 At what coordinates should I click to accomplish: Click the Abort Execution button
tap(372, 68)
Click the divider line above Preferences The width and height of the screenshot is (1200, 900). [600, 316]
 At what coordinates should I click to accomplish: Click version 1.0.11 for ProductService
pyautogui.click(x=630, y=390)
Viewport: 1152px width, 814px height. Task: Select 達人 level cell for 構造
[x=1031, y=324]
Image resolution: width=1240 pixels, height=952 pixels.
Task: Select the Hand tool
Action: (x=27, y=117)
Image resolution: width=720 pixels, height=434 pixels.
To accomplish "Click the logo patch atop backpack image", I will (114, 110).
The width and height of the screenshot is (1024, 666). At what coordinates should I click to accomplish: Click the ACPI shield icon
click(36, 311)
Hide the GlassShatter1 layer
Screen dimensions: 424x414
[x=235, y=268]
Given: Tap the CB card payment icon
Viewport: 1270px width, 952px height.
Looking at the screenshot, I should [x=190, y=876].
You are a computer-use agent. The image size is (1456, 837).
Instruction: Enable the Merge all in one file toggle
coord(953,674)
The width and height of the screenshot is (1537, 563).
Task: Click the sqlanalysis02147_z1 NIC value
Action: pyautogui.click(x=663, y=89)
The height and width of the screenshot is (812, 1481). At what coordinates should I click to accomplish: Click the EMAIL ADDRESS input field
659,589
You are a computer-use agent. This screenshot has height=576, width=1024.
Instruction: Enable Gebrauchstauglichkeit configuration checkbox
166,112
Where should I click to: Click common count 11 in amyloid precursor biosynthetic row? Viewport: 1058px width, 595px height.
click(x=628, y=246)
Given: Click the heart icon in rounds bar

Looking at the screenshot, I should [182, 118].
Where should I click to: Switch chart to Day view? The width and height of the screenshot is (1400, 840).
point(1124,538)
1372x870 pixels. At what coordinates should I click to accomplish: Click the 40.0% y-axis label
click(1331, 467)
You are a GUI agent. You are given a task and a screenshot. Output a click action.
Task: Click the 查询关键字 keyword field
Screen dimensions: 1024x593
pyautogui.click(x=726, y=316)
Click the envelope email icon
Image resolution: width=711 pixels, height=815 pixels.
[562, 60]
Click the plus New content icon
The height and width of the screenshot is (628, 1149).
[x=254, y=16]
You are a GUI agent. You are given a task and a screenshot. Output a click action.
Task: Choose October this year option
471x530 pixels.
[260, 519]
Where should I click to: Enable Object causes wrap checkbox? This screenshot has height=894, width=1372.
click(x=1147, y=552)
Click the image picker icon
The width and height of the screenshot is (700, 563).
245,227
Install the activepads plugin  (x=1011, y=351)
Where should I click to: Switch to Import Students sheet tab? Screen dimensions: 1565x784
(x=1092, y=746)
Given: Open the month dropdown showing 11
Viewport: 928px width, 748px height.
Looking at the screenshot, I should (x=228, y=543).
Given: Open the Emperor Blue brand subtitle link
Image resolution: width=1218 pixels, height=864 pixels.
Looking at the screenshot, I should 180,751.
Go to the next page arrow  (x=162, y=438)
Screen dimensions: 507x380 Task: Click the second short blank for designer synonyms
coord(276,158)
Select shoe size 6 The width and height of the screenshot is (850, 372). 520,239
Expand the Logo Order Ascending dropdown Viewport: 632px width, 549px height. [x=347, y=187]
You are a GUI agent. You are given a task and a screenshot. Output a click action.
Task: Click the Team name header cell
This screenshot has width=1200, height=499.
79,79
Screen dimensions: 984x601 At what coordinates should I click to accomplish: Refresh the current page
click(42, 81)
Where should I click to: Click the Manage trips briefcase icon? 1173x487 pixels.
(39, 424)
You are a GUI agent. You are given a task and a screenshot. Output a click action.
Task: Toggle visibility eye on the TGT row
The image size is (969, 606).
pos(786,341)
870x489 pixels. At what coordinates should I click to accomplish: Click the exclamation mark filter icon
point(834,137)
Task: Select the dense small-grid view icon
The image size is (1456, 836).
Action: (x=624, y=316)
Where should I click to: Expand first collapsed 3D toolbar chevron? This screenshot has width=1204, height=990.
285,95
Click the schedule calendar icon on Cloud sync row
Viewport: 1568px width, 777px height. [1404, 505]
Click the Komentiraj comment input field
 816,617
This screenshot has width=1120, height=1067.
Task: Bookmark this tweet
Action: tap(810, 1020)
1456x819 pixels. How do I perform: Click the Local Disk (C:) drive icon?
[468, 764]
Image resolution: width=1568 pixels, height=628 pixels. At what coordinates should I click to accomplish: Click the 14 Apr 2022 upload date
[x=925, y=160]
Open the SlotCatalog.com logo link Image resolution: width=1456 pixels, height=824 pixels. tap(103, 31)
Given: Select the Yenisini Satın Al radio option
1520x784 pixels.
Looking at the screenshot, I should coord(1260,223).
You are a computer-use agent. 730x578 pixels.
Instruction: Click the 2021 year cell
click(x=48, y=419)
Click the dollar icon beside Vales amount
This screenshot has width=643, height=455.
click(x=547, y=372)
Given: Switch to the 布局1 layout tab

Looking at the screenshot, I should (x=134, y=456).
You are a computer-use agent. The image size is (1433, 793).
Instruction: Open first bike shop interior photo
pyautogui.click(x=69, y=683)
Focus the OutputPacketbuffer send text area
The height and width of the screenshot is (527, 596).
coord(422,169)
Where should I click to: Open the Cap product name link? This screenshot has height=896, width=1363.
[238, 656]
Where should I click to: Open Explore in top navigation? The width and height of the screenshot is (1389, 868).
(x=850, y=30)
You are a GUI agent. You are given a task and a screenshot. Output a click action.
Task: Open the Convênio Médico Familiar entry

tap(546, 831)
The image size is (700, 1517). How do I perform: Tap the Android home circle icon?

=== Task details ===
Put the lines above into a JSON list of strings, one string per line, and omit any blank lines.

=== Output of the exercise ===
[
  " At what coordinates should I click to accomplish: Click the Abort Execution button",
  "tap(372, 68)",
  "Click the divider line above Preferences The width and height of the screenshot is (1200, 900). [600, 316]",
  " At what coordinates should I click to accomplish: Click version 1.0.11 for ProductService",
  "pyautogui.click(x=630, y=390)",
  "Viewport: 1152px width, 814px height. Task: Select 達人 level cell for 構造",
  "[x=1031, y=324]",
  "Image resolution: width=1240 pixels, height=952 pixels.",
  "Task: Select the Hand tool",
  "Action: (x=27, y=117)",
  "Image resolution: width=720 pixels, height=434 pixels.",
  "To accomplish \"Click the logo patch atop backpack image\", I will (114, 110).",
  "The width and height of the screenshot is (1024, 666). At what coordinates should I click to accomplish: Click the ACPI shield icon",
  "click(36, 311)",
  "Hide the GlassShatter1 layer",
  "Screen dimensions: 424x414",
  "[x=235, y=268]",
  "Given: Tap the CB card payment icon",
  "Viewport: 1270px width, 952px height.",
  "Looking at the screenshot, I should [x=190, y=876].",
  "You are a computer-use agent. The image size is (1456, 837).",
  "Instruction: Enable the Merge all in one file toggle",
  "coord(953,674)",
  "The width and height of the screenshot is (1537, 563).",
  "Task: Click the sqlanalysis02147_z1 NIC value",
  "Action: pyautogui.click(x=663, y=89)",
  "The height and width of the screenshot is (812, 1481). At what coordinates should I click to accomplish: Click the EMAIL ADDRESS input field",
  "659,589",
  "You are a computer-use agent. This screenshot has height=576, width=1024.",
  "Instruction: Enable Gebrauchstauglichkeit configuration checkbox",
  "166,112",
  "Where should I click to: Click common count 11 in amyloid precursor biosynthetic row? Viewport: 1058px width, 595px height.",
  "click(x=628, y=246)",
  "Given: Click the heart icon in rounds bar",
  "Looking at the screenshot, I should [182, 118].",
  "Where should I click to: Switch chart to Day view? The width and height of the screenshot is (1400, 840).",
  "point(1124,538)",
  "1372x870 pixels. At what coordinates should I click to accomplish: Click the 40.0% y-axis label",
  "click(1331, 467)",
  "You are a GUI agent. You are given a task and a screenshot. Output a click action.",
  "Task: Click the 查询关键字 keyword field",
  "Screen dimensions: 1024x593",
  "pyautogui.click(x=726, y=316)",
  "Click the envelope email icon",
  "Image resolution: width=711 pixels, height=815 pixels.",
  "[562, 60]",
  "Click the plus New content icon",
  "The height and width of the screenshot is (628, 1149).",
  "[x=254, y=16]",
  "You are a GUI agent. You are given a task and a screenshot. Output a click action.",
  "Task: Choose October this year option",
  "471x530 pixels.",
  "[260, 519]",
  "Where should I click to: Enable Object causes wrap checkbox? This screenshot has height=894, width=1372.",
  "click(x=1147, y=552)",
  "Click the image picker icon",
  "The width and height of the screenshot is (700, 563).",
  "245,227",
  "Install the activepads plugin  (x=1011, y=351)",
  "Where should I click to: Switch to Import Students sheet tab? Screen dimensions: 1565x784",
  "(x=1092, y=746)",
  "Given: Open the month dropdown showing 11",
  "Viewport: 928px width, 748px height.",
  "Looking at the screenshot, I should (x=228, y=543).",
  "Given: Open the Emperor Blue brand subtitle link",
  "Image resolution: width=1218 pixels, height=864 pixels.",
  "Looking at the screenshot, I should 180,751.",
  "Go to the next page arrow  (x=162, y=438)",
  "Screen dimensions: 507x380 Task: Click the second short blank for designer synonyms",
  "coord(276,158)",
  "Select shoe size 6 The width and height of the screenshot is (850, 372). 520,239",
  "Expand the Logo Order Ascending dropdown Viewport: 632px width, 549px height. [x=347, y=187]",
  "You are a GUI agent. You are given a task and a screenshot. Output a click action.",
  "Task: Click the Team name header cell",
  "This screenshot has width=1200, height=499.",
  "79,79",
  "Screen dimensions: 984x601 At what coordinates should I click to accomplish: Refresh the current page",
  "click(42, 81)",
  "Where should I click to: Click the Manage trips briefcase icon? 1173x487 pixels.",
  "(39, 424)",
  "You are a GUI agent. You are given a task and a screenshot. Output a click action.",
  "Task: Toggle visibility eye on the TGT row",
  "The image size is (969, 606).",
  "pos(786,341)",
  "870x489 pixels. At what coordinates should I click to accomplish: Click the exclamation mark filter icon",
  "point(834,137)",
  "Task: Select the dense small-grid view icon",
  "The image size is (1456, 836).",
  "Action: (x=624, y=316)",
  "Where should I click to: Expand first collapsed 3D toolbar chevron? This screenshot has width=1204, height=990.",
  "285,95",
  "Click the schedule calendar icon on Cloud sync row",
  "Viewport: 1568px width, 777px height. [1404, 505]",
  "Click the Komentiraj comment input field",
  " 816,617",
  "This screenshot has width=1120, height=1067.",
  "Task: Bookmark this tweet",
  "Action: tap(810, 1020)",
  "1456x819 pixels. How do I perform: Click the Local Disk (C:) drive icon?",
  "[468, 764]",
  "Image resolution: width=1568 pixels, height=628 pixels. At what coordinates should I click to accomplish: Click the 14 Apr 2022 upload date",
  "[x=925, y=160]",
  "Open the SlotCatalog.com logo link Image resolution: width=1456 pixels, height=824 pixels. tap(103, 31)",
  "Given: Select the Yenisini Satın Al radio option",
  "1520x784 pixels.",
  "Looking at the screenshot, I should coord(1260,223).",
  "You are a computer-use agent. 730x578 pixels.",
  "Instruction: Click the 2021 year cell",
  "click(x=48, y=419)",
  "Click the dollar icon beside Vales amount",
  "This screenshot has width=643, height=455.",
  "click(x=547, y=372)",
  "Given: Switch to the 布局1 layout tab",
  "Looking at the screenshot, I should (x=134, y=456).",
  "You are a computer-use agent. The image size is (1433, 793).",
  "Instruction: Open first bike shop interior photo",
  "pyautogui.click(x=69, y=683)",
  "Focus the OutputPacketbuffer send text area",
  "The height and width of the screenshot is (527, 596).",
  "coord(422,169)",
  "Where should I click to: Open the Cap product name link? This screenshot has height=896, width=1363.",
  "[238, 656]",
  "Where should I click to: Open Explore in top navigation? The width and height of the screenshot is (1389, 868).",
  "(x=850, y=30)",
  "You are a GUI agent. You are given a task and a screenshot. Output a click action.",
  "Task: Open the Convênio Médico Familiar entry",
  "tap(546, 831)",
  "The image size is (700, 1517). How do I perform: Tap the Android home circle icon?"
]